The same patient record form was used for NAMCS physicians and NHAMCS OPDs and contained demographic data about patients and information about the visit, including diagnosis, diagnostic and screening services, and ambulatory surgical procedures. As many as 3 diagnoses were coded according to the International Classification of Diseases, Ninth Revision, Clinical Modification (ICD-9-CM).15 “Pap test” is a check box on the patient record form and is marked if the test is ordered or provided. “Procedures” that were ordered or provided were written in and coded using ICD-9-CM procedure codes. For this analysis, it was assumed that the Pap test or procedure was provided at this visit or at a later date. “Preventive care (eg, routine, prenatal, well-child, screening, insurance, and general examinations)” is a check box on the patient record form.
We examined data from selected physician and OPD clinic specialties for which Pap test ordering is most likely to occur. Physician and clinic specialty is determined during the induction interviews for the NAMCS and NHAMCS, respectively. Physician specialty is not collected for the NHAMCS. For the NAMCS, obstetrics/gynecology (OB/GYN) was defined as a physician with that specialty, and general medicine (GM) was defined as a physician with the specialty of family medicine, internal medicine, or GM. For the NHAMCS, OB/GYN clinics included OPD clinics with that specialty. For the NHAMCS, GM clinics were defined more broadly than were GM physicians and may have included clinics that did not provide primary care.
Abnormal Pap test result and cervical dysplasia were defined as ICD-9-CM diagnosis codes 795.0 (without 622.1) and 622.1 (without 795.0), respectively. The ICD-9-CM procedure codes were used to define cervical procedures. Colposcopy was coded as 70.21 (vaginoscopy). Other cervical procedures were coded as 67.1 (diagnostic procedures on cervix), 67.2 (conization of cervix), and 67.3 (other excision or destruction of lesion or tissue of cervix, excluding 67.31).
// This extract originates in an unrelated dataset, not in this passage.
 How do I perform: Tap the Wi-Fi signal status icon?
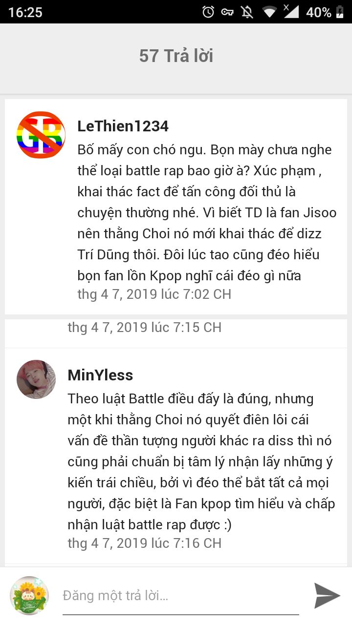[x=269, y=12]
We presented our data by various age categories (15-26, 27-44, and >45 years). The first age category is a group that could be eligible for receipt of the HPV vaccine under the current guidelines.16 The second and third age categories would not be eligible for HPV vaccine.
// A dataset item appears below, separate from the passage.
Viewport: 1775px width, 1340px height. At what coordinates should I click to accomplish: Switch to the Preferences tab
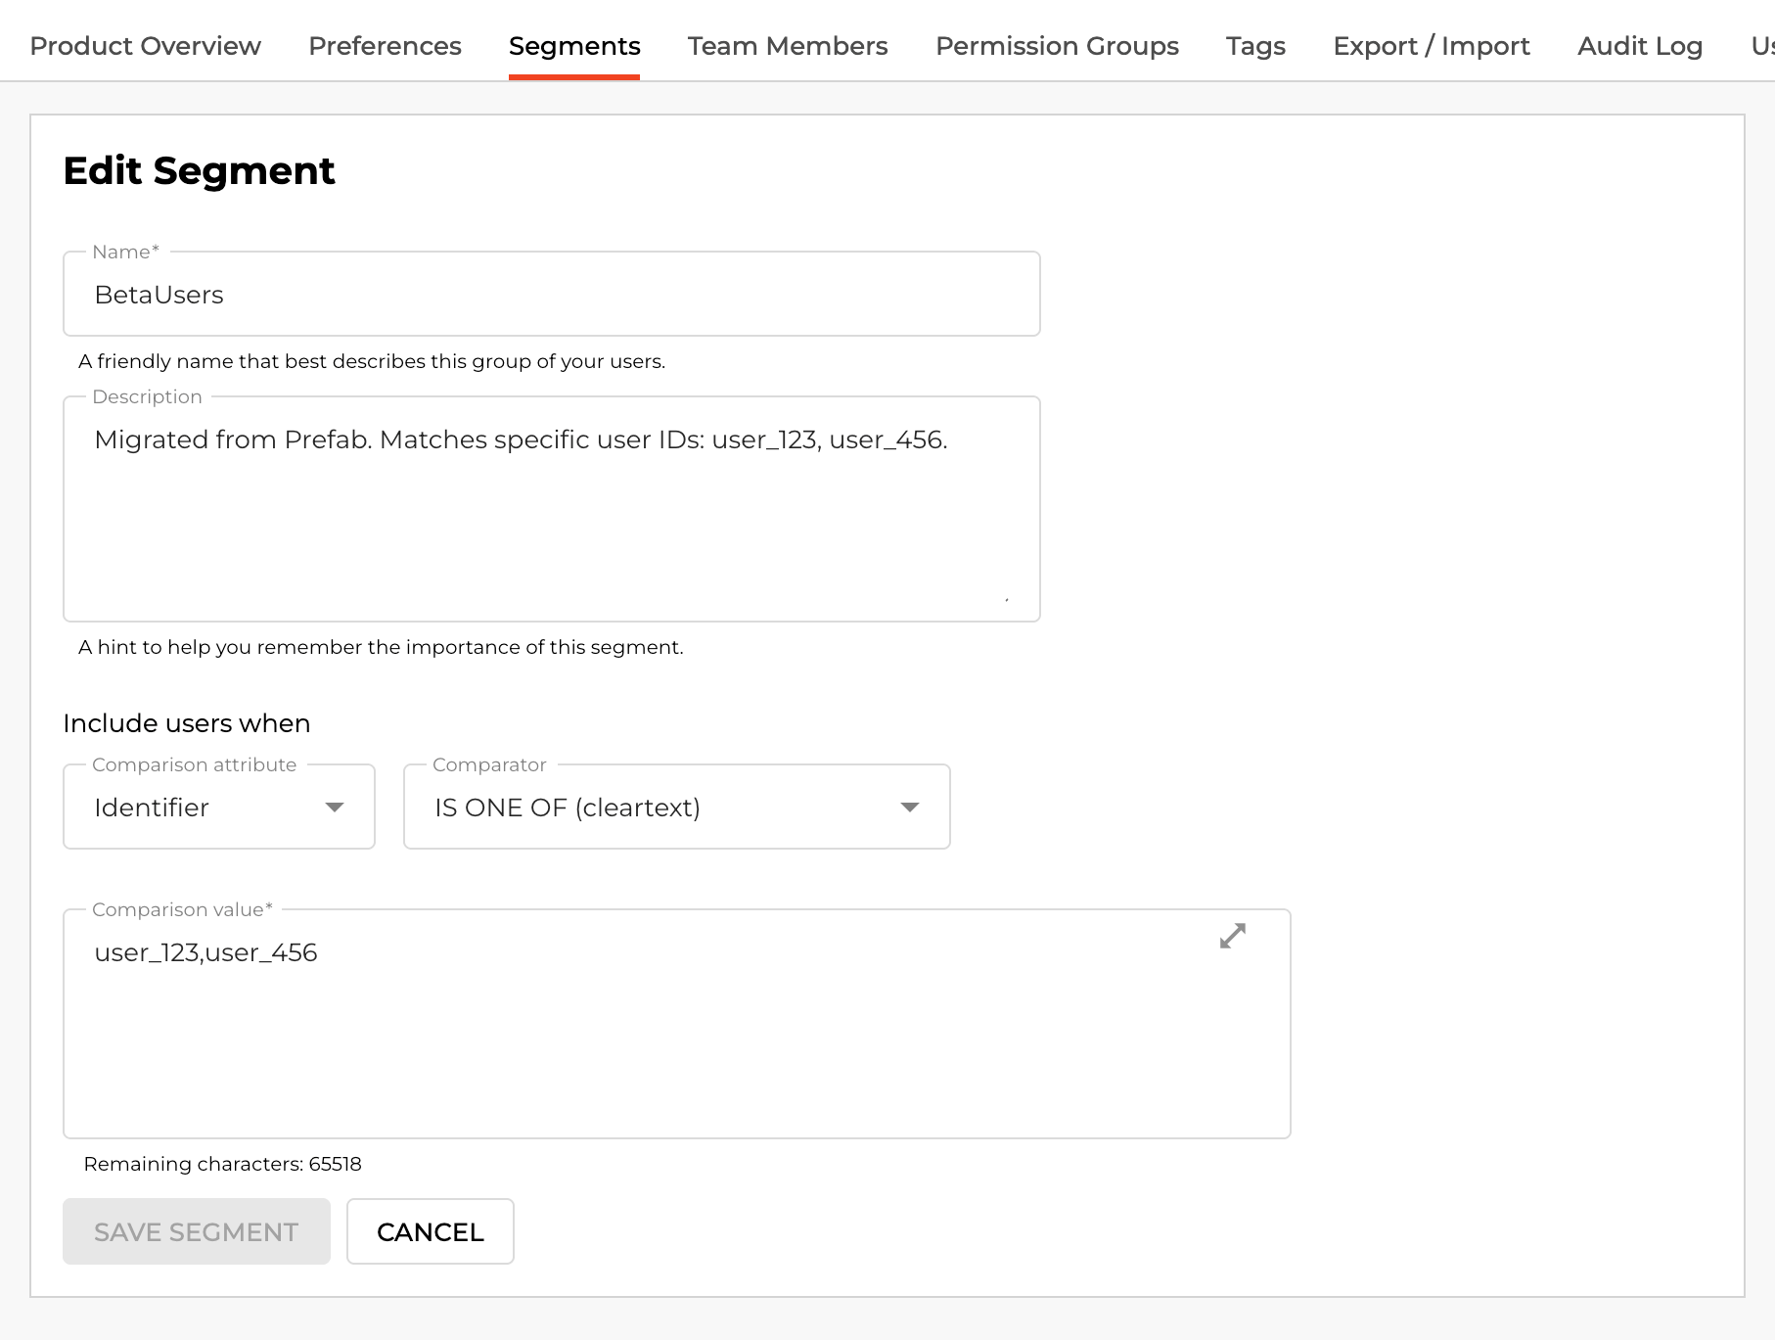[385, 46]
The NAMCS and NHAMCS data were weighted to produce national estimates, and 3 years of data were combined to increase the reliability of the estimates. The NAMCS weight includes the following 4 components: selection probability, nonresponse adjustment, physician-population weighting ratio adjustment, and weight smoothing. The NHAMCS weight includes the following 3 components: selection probability, nonresponse adjustment, and ratio adjustment to fixed totals. SUDAAN software 9.0.1 (Research Triangle Institute, Research Triangle Park, NC) was used for all statistical analyses.